The findings were published in the September 2, 2020 online issue of Neurology, the medical journal of the American Academy of Neurology.
Anticholinergic drugs are widely used for dozens of conditions, minor and major. Some of these medications require a prescription, while others can be purchased over the counter. They work by blocking acetylcholine — a type of neurotransmitter or chemical messenger known to be critical for memory function — from binding to receptors on certain nerve cells. The effect is to inhibit parasympathetic nerve impulses, which are involved in a variety of involuntary muscle movements, such as those in the gastrointestinal tract and lungs, and bodily functions like salivation, digestion and urination.

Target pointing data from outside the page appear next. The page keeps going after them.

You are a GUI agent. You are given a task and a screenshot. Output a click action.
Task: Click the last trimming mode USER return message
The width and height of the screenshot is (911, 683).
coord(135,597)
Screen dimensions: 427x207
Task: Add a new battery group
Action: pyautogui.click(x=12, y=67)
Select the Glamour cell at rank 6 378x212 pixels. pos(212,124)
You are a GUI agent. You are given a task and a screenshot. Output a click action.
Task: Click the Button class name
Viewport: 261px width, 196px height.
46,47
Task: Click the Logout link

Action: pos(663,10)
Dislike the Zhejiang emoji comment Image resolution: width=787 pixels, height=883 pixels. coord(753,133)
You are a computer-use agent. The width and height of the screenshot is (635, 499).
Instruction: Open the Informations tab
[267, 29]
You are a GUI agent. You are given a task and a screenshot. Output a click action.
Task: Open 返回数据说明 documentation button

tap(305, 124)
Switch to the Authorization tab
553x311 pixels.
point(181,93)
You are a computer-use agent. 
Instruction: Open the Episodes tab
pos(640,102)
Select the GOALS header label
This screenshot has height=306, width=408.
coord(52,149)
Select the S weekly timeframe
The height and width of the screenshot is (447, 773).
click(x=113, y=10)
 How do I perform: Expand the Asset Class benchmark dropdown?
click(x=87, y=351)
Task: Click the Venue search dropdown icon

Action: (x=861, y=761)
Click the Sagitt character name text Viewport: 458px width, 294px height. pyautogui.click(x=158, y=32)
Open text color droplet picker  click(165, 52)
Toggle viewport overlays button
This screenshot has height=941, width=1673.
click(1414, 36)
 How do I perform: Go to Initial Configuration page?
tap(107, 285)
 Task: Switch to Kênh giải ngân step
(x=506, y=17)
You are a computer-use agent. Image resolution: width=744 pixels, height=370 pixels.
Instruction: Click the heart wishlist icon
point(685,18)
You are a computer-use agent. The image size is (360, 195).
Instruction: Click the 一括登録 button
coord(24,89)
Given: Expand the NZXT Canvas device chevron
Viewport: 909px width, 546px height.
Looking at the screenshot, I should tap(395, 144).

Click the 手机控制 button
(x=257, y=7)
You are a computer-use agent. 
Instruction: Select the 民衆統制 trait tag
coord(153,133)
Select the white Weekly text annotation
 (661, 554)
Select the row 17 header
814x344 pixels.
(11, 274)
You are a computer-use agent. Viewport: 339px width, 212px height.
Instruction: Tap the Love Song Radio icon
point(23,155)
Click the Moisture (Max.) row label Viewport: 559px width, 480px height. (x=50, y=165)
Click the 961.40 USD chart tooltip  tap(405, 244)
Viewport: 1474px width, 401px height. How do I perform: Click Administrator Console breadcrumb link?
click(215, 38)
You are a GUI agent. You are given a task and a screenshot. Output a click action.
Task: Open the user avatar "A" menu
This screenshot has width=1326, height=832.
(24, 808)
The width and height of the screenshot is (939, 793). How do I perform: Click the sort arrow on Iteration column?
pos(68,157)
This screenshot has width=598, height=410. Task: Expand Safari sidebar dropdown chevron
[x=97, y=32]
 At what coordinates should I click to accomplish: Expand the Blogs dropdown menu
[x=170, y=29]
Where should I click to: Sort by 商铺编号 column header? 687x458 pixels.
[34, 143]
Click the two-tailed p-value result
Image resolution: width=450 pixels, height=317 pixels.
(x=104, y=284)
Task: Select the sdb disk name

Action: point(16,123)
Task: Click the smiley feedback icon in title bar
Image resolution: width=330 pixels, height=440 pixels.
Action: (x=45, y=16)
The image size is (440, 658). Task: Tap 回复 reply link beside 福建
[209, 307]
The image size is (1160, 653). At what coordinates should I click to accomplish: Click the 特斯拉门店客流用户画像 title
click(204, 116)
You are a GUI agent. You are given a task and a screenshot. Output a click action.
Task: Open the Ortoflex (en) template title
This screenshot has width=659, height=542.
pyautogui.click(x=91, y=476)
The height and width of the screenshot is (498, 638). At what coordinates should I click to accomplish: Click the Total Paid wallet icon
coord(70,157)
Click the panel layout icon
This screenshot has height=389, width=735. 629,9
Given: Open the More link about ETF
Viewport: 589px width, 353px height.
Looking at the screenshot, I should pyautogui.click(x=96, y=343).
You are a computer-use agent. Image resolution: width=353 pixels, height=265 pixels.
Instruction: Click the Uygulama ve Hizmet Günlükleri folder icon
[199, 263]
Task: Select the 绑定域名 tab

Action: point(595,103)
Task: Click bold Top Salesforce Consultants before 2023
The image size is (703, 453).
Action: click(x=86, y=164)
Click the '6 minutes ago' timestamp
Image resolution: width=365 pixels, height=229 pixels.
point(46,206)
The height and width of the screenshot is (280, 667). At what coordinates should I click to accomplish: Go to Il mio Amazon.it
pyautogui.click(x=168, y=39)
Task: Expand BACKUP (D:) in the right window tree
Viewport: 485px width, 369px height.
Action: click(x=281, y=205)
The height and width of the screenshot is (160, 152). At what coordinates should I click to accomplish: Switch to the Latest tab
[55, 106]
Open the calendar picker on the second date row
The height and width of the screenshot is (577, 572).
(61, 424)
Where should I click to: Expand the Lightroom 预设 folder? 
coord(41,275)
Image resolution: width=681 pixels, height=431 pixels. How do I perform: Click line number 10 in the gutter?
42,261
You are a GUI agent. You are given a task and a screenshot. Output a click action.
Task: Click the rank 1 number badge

Researchers reported that cognitively normal study participants who were taking at least one anticholinergic drug at baseline were 47 percent more likely to develop mild cognitive impairment (MCI), often a precursor to dementia such as AD, while being tracked over a period of up to a decade compared to participants who did not take such drugs.
“This study, led by Alexandra Weigand, suggests that reducing anticholinergic drug use before cognitive problems appear may be important for preventing future negative effects on memory and thinking skills, especially for people at greater risk for Alzheimer’s disease,” said senior author Lisa Delano-Wood, PhD, associate professor in the Department of Psychiatry at UC San Diego School of Medicine. Weigand is a graduate student in the San Diego State University/University of California San Diego Joint Doctoral Program in Clinical Psychology.
Six hundred and eighty-eight adults were involved in the study, evenly divided by sex with an average age of 74. None of the participants displayed cognitive or memory problems at the beginning of the study. Each reported whether they were taking anticholinergic drugs. One-third were taking such medications, with an average of 4.7 anticholinergic drugs per person. Participants were given annual comprehensive cognitive tests for up to 10 years.
The scientists also looked at whether participants had biomarkers for AD in their cerebrospinal fluid, such as certain types of proteins, or a well-known genetic risk factor for AD. They found that participants with AD biomarkers who were taking anticholinergic drugs were four times more likely to develop MCI than persons lacking biomarkers and not taking the drugs.
Similarly, persons at genetic risk for AD who took anticholinergic drugs were approximately 2.5 times more likely to develop MCI than those without genetic risk factors and who were not taking the drugs.
“We believe this interaction between anticholinergic drugs and Alzheimer’s risk biomarkers acts in a ‘double hit’ manner,” said Weigand, the study’s first author. “In the first hit, Alzheimer’s biomarkers indicate that pathology has started to accumulate in and degenerate a small region called the basal forebrain that produces the chemical acetylcholine, which promotes thinking and memory. In the second hit, anticholinergic drugs further deplete the brain’s store of acetylcholine. This combined effect most significantly impacts a person’s thinking and memory.”
Study authors noted that, although older persons metabolize anticholinergic drugs differently than younger people, anticholinergic medications were being taken at levels much higher than the lowest effective dose recommended for older adults, with 57 percent taken at twice the recommended dosage and 18 percent at least four times the recommended dosage.
“This points to a potential area for improvement since reducing anticholinergic drug dosages may possibly delay cognitive decline,” said Weigand. “It’s important for older adults who take anticholinergic medications to regularly consult with their doctors and discuss medication use and dosages.”
Delano-Wood noted that more work is needed to examine brain and cognitive effects of anticholinergic medications and whether these medications accelerate age-related cognitive changes or directly lead to neurodegenerative disorders, such as AD. “Clinical ‘deprescribing’ studies are currently underway at certain research sites across the nation in an effort to investigate whether reducing or stopping use of these drugs does, in fact, lead to reductions in progressive cognitive impairment,” Delano-Wood said.
Co-authors include: Mark W. Bondi and Douglas R. Galasko, Veterans Affairs San Diego Healthcare System and UC San Diego; Kelsey R. Thomas, David P. Salmon, Daniel Sewell, James B. Brewer and Howard H. Feldman, UC San Diego; and Noll L. Campbell, Regenstrief Institute and Indiana University.
Funding for this research came, in part, from the National Science Foundation, National Institutes of Health, Alzheimer’s Disease Neuroimaging Initiative and Department of Defense.